3. | INTELLECTUAL PROPERTY RIGHTS |
Xxxxxxx shall retain the entire right, title and interest in and to the DBS including all intellectual property rights therein. Newco agrees that it is not being granted a license to nor shall it or its sublicensees make any modifications or enhancements to the DBS. For the avoidance of doubt, Xxxxxxx shall have the sole right to defend and enforce any and all intellectual property rights covering the DBS.

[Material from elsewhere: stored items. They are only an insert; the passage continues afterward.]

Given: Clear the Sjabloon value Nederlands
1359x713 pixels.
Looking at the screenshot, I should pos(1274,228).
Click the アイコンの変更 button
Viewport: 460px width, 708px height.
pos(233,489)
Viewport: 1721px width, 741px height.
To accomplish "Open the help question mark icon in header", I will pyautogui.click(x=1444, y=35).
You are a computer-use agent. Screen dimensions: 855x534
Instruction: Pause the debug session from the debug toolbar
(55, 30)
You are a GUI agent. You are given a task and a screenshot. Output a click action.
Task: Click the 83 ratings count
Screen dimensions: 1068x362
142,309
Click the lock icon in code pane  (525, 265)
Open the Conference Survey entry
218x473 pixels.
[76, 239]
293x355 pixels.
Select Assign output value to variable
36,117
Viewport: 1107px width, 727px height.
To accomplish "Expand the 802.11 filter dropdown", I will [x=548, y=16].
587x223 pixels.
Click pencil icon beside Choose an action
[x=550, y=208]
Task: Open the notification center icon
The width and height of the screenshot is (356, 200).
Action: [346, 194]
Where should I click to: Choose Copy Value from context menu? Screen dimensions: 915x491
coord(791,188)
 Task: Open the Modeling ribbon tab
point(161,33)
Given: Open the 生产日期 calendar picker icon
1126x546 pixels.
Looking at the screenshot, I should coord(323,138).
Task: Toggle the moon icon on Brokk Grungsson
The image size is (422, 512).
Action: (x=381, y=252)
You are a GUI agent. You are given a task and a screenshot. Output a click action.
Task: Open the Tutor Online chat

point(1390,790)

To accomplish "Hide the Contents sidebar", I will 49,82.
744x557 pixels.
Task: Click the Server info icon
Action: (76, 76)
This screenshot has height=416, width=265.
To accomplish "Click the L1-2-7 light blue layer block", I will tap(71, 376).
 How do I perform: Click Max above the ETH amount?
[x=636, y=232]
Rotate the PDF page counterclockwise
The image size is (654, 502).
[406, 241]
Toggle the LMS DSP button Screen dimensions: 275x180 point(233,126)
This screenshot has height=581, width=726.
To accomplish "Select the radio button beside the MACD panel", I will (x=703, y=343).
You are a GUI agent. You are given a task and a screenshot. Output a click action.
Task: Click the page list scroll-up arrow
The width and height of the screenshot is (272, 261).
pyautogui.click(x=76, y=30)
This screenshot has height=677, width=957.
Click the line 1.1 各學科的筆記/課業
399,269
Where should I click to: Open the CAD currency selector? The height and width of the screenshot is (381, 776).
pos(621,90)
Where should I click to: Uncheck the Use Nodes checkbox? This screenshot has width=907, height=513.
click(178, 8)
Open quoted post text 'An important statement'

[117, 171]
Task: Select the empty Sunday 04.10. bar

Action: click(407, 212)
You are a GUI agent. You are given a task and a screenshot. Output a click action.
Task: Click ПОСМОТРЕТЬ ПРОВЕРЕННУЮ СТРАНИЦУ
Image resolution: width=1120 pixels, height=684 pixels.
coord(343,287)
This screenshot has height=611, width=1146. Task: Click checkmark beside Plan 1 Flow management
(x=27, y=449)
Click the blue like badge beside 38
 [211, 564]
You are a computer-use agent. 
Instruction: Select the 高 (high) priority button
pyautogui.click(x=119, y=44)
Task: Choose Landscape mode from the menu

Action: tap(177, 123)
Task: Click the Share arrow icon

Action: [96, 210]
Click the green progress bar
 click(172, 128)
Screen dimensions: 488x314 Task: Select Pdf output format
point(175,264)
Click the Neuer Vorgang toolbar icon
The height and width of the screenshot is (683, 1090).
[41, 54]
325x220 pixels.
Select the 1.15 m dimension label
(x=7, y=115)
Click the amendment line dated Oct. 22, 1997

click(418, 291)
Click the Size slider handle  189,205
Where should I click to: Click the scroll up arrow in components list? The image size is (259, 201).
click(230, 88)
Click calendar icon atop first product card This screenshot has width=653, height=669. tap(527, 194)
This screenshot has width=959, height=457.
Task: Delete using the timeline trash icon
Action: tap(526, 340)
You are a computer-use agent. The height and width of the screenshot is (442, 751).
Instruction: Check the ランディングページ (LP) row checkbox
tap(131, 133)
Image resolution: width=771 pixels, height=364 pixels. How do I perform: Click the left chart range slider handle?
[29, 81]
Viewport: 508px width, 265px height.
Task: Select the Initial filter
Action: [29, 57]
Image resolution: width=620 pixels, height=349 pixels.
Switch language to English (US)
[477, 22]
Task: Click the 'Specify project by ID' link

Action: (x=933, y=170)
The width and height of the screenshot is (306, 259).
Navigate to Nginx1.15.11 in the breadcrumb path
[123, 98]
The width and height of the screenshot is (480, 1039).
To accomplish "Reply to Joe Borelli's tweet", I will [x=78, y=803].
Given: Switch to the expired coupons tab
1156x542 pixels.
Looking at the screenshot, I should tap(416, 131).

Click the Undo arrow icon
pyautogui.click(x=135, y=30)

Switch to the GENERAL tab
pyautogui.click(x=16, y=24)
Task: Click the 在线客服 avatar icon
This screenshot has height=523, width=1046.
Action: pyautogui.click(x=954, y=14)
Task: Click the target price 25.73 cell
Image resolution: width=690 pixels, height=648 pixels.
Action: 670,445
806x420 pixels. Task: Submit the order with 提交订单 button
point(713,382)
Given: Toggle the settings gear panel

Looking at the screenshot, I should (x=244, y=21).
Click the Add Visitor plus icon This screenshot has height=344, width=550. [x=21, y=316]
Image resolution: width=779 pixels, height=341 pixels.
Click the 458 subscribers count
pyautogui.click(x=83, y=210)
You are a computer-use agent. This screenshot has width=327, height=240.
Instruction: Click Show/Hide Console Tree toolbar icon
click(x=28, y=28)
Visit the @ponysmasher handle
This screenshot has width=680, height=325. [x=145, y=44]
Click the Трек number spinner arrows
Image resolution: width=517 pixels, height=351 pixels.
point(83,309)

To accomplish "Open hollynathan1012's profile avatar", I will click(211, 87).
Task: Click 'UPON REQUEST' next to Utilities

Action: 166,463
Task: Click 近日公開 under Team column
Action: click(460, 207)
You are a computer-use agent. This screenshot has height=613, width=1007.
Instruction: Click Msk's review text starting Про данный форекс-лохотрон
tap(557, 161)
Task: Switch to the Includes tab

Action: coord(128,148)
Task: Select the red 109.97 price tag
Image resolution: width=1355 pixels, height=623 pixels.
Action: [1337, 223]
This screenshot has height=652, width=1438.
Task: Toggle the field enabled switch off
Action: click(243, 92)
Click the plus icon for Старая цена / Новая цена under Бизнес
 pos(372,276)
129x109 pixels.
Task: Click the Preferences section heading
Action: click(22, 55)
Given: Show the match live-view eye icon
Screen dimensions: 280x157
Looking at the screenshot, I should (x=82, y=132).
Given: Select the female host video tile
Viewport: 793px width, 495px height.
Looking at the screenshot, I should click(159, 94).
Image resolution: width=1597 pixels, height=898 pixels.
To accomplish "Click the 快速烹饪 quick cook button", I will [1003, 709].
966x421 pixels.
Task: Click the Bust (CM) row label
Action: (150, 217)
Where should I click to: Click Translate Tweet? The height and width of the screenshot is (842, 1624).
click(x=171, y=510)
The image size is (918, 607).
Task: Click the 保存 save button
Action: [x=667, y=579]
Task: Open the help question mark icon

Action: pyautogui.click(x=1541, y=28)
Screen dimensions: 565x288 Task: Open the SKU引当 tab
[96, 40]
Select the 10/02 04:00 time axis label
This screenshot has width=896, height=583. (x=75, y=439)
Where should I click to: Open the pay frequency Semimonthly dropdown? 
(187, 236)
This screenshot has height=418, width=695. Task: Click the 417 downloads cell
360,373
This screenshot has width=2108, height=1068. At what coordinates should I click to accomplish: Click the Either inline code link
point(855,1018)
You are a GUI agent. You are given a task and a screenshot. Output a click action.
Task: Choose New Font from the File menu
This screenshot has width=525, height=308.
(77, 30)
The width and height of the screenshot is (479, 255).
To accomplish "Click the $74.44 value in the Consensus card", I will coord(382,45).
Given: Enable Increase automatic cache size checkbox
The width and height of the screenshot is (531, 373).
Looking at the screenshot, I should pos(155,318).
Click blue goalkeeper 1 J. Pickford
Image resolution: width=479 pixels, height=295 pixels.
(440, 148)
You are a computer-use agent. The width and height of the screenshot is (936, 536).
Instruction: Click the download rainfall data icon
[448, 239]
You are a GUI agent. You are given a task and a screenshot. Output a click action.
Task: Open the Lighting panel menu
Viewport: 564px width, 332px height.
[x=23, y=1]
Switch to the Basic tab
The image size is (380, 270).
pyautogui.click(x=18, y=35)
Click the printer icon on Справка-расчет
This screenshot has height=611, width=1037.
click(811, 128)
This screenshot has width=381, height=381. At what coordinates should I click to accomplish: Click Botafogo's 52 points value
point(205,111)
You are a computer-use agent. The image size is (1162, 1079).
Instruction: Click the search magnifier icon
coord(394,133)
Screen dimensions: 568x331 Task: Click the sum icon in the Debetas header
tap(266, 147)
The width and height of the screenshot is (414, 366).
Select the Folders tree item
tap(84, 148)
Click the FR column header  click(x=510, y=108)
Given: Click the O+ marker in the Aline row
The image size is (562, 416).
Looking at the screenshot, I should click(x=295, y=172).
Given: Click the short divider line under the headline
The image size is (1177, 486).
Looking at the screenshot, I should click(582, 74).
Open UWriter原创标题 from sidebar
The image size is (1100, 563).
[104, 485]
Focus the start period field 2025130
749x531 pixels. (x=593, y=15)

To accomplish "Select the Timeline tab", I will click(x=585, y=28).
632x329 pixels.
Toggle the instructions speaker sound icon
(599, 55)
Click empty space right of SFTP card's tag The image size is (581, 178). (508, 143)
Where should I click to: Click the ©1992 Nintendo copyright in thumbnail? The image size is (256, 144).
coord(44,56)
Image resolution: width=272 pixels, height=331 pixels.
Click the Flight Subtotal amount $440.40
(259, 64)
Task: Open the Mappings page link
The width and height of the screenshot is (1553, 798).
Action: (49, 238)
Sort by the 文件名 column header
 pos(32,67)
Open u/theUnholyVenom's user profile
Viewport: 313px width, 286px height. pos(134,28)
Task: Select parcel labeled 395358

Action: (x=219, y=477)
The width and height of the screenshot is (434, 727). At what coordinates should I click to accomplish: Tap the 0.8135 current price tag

4. | CONFIDENTIAL INFORMATION |
a. Treatment of Confidential Information. Newco shall (and shall cause each member of the Newco Group to) maintain the Confidential Information of Xxxxxxx in confidence, and shall not (and shall cause each member of the Newco Group not to) disclose, divulge or otherwise communicate such Confidential Information to any person who is not employed by or a director of Newco or any entity within the Newco Group, or use it for any purpose, except pursuant to, and in order to carry out, the terms and objectives of this Agreement, and hereby agrees to exercise (and cause each member of the Newco Group to exercise) every reasonable precaution to prevent and restrain the unauthorized disclosure of such Confidential Information by any of its directors, officers or employees. In addition, Newco shall (and shall cause each member of the Newco Group to) treat all elements of the DBS that are not in the public domain as trade secrets, and without limiting the foregoing shall take all actions required by applicable law to preserve such DBS elements as trade secrets.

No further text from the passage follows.